A CPU é a fonte mais clara de crescimento, mas os “componentes de enabling” são mais preferidos
O relatório reconhece que o crescimento da carga de trabalho de agentes inteligentes beneficiará estruturalmente a quota de mercado da AMD na cloud, mas mantém uma classificação de “Equal-weight” para AMD e Intel, preferindo seguir os temas de agentes inteligentes através de ações como NVIDIA, Broadcom, que têm uma ligação mais direta entre o investimento de capital, crescimento de tokens e lucros, e também considerando a avaliação como um fator importante.
De uma perspetiva mais macro, o valor principal deste relatório reside em elevar o paradigma de investimento em IA de uma “corrida de desempenho de pontos isolados” para uma “economia de eficiência de sistema e gargalos”: a GPU é o motor, a CPU é a caixa de mudanças e o sistema de controlo, a memória e a interconexão são os tubos de óleo e o chassis — o desempenho extremo de um ponto ainda é importante, mas o que determina o retorno em escala é a coordenação de todo o sistema.

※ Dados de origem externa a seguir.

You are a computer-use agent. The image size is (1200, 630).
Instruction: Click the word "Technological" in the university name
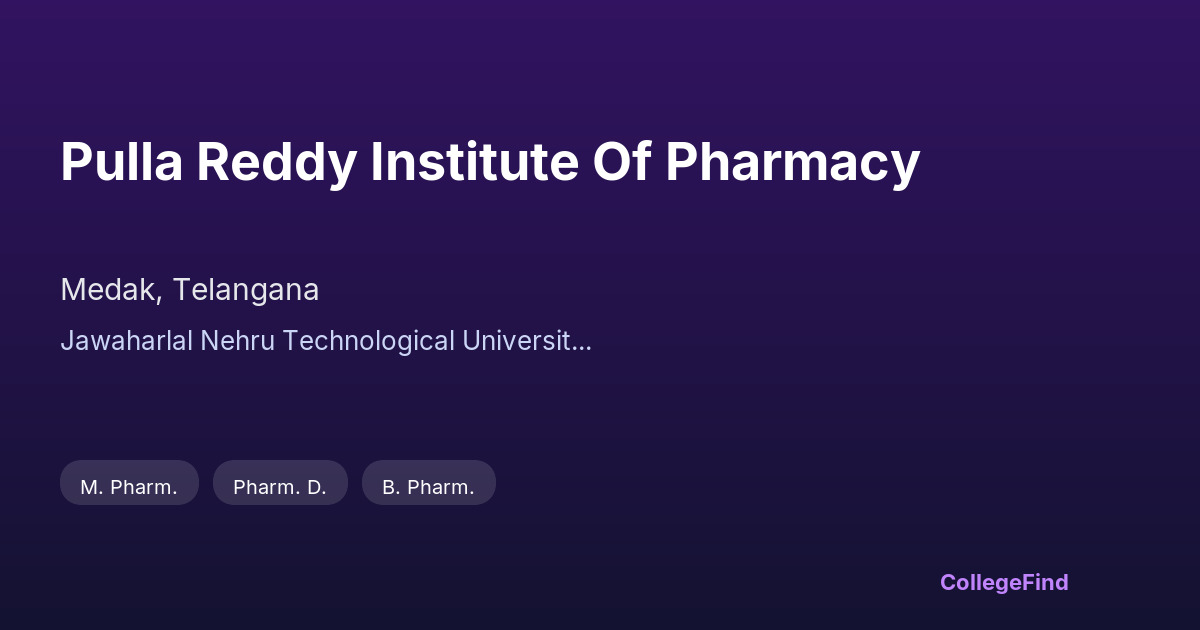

Para a cadeia de valor, isto significa que as fontes de retorno excessivo do investimento em IA serão mais dispersas e de longo prazo: não apenas de “GPU mais potente”, mas também daqueles componentes que primeiro se tornam gargalos na orquestração de agentes inteligentes e que são mais difíceis de expandir rapidamente. Os indicadores de validação de alta frequência que podem ser acompanhados continuamente incluem: o aumento do número de CPUs e a configuração de memória nos novos plataformas BOM, o ritmo de assinatura de acordos de longo prazo com fornecedores de cloud, e a utilização de capacidade de foundries de placas ABF e processos avançados.